[Pointing records for text and elements]
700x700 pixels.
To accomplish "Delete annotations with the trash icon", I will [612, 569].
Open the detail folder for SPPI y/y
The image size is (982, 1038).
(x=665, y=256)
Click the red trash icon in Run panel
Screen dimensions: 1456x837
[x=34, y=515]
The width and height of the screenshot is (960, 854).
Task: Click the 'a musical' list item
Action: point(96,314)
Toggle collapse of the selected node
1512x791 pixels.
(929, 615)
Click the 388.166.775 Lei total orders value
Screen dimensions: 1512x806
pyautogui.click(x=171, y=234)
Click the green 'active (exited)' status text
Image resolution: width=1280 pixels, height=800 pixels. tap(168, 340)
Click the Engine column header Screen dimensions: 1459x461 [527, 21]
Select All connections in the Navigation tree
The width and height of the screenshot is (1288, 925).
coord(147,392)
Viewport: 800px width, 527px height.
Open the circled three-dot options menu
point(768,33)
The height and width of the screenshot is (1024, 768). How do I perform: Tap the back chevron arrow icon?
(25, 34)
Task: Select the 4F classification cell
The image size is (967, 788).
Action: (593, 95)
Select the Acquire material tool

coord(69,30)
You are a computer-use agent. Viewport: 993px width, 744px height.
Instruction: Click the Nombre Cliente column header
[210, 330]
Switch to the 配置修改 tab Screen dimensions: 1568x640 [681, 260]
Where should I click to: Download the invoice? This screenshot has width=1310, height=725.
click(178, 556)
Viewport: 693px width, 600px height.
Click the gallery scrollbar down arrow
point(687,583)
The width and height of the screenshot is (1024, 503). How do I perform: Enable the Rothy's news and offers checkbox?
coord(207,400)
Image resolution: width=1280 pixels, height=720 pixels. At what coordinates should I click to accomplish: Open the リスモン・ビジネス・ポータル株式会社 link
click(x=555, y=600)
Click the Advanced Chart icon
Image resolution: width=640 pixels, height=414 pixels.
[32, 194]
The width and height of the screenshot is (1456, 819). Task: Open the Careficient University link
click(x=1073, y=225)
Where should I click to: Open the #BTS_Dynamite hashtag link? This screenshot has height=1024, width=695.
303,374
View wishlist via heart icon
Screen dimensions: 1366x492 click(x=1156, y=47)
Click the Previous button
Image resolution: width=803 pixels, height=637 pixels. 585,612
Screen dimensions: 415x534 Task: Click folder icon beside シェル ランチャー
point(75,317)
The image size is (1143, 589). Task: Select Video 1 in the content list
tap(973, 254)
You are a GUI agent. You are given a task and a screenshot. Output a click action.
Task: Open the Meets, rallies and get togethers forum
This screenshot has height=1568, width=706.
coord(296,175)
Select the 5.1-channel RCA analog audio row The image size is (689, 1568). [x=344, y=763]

**WRITTEN PROBLEM**: Reproduce all of the data above word for word, keeping each line unchanged.

**RESULT**:
700x700 pixels.
To accomplish "Delete annotations with the trash icon", I will [612, 569].
Open the detail folder for SPPI y/y
The image size is (982, 1038).
(x=665, y=256)
Click the red trash icon in Run panel
Screen dimensions: 1456x837
[x=34, y=515]
The width and height of the screenshot is (960, 854).
Task: Click the 'a musical' list item
Action: point(96,314)
Toggle collapse of the selected node
1512x791 pixels.
(929, 615)
Click the 388.166.775 Lei total orders value
Screen dimensions: 1512x806
pyautogui.click(x=171, y=234)
Click the green 'active (exited)' status text
Image resolution: width=1280 pixels, height=800 pixels. tap(168, 340)
Click the Engine column header Screen dimensions: 1459x461 [527, 21]
Select All connections in the Navigation tree
The width and height of the screenshot is (1288, 925).
coord(147,392)
Viewport: 800px width, 527px height.
Open the circled three-dot options menu
point(768,33)
The height and width of the screenshot is (1024, 768). How do I perform: Tap the back chevron arrow icon?
(25, 34)
Task: Select the 4F classification cell
The image size is (967, 788).
Action: (593, 95)
Select the Acquire material tool

coord(69,30)
You are a computer-use agent. Viewport: 993px width, 744px height.
Instruction: Click the Nombre Cliente column header
[210, 330]
Switch to the 配置修改 tab Screen dimensions: 1568x640 [681, 260]
Where should I click to: Download the invoice? This screenshot has width=1310, height=725.
click(178, 556)
Viewport: 693px width, 600px height.
Click the gallery scrollbar down arrow
point(687,583)
The width and height of the screenshot is (1024, 503). How do I perform: Enable the Rothy's news and offers checkbox?
coord(207,400)
Image resolution: width=1280 pixels, height=720 pixels. At what coordinates should I click to accomplish: Open the リスモン・ビジネス・ポータル株式会社 link
click(x=555, y=600)
Click the Advanced Chart icon
Image resolution: width=640 pixels, height=414 pixels.
[32, 194]
The width and height of the screenshot is (1456, 819). Task: Open the Careficient University link
click(x=1073, y=225)
Where should I click to: Open the #BTS_Dynamite hashtag link? This screenshot has height=1024, width=695.
303,374
View wishlist via heart icon
Screen dimensions: 1366x492 click(x=1156, y=47)
Click the Previous button
Image resolution: width=803 pixels, height=637 pixels. 585,612
Screen dimensions: 415x534 Task: Click folder icon beside シェル ランチャー
point(75,317)
The image size is (1143, 589). Task: Select Video 1 in the content list
tap(973, 254)
You are a GUI agent. You are given a task and a screenshot. Output a click action.
Task: Open the Meets, rallies and get togethers forum
This screenshot has height=1568, width=706.
coord(296,175)
Select the 5.1-channel RCA analog audio row The image size is (689, 1568). [x=344, y=763]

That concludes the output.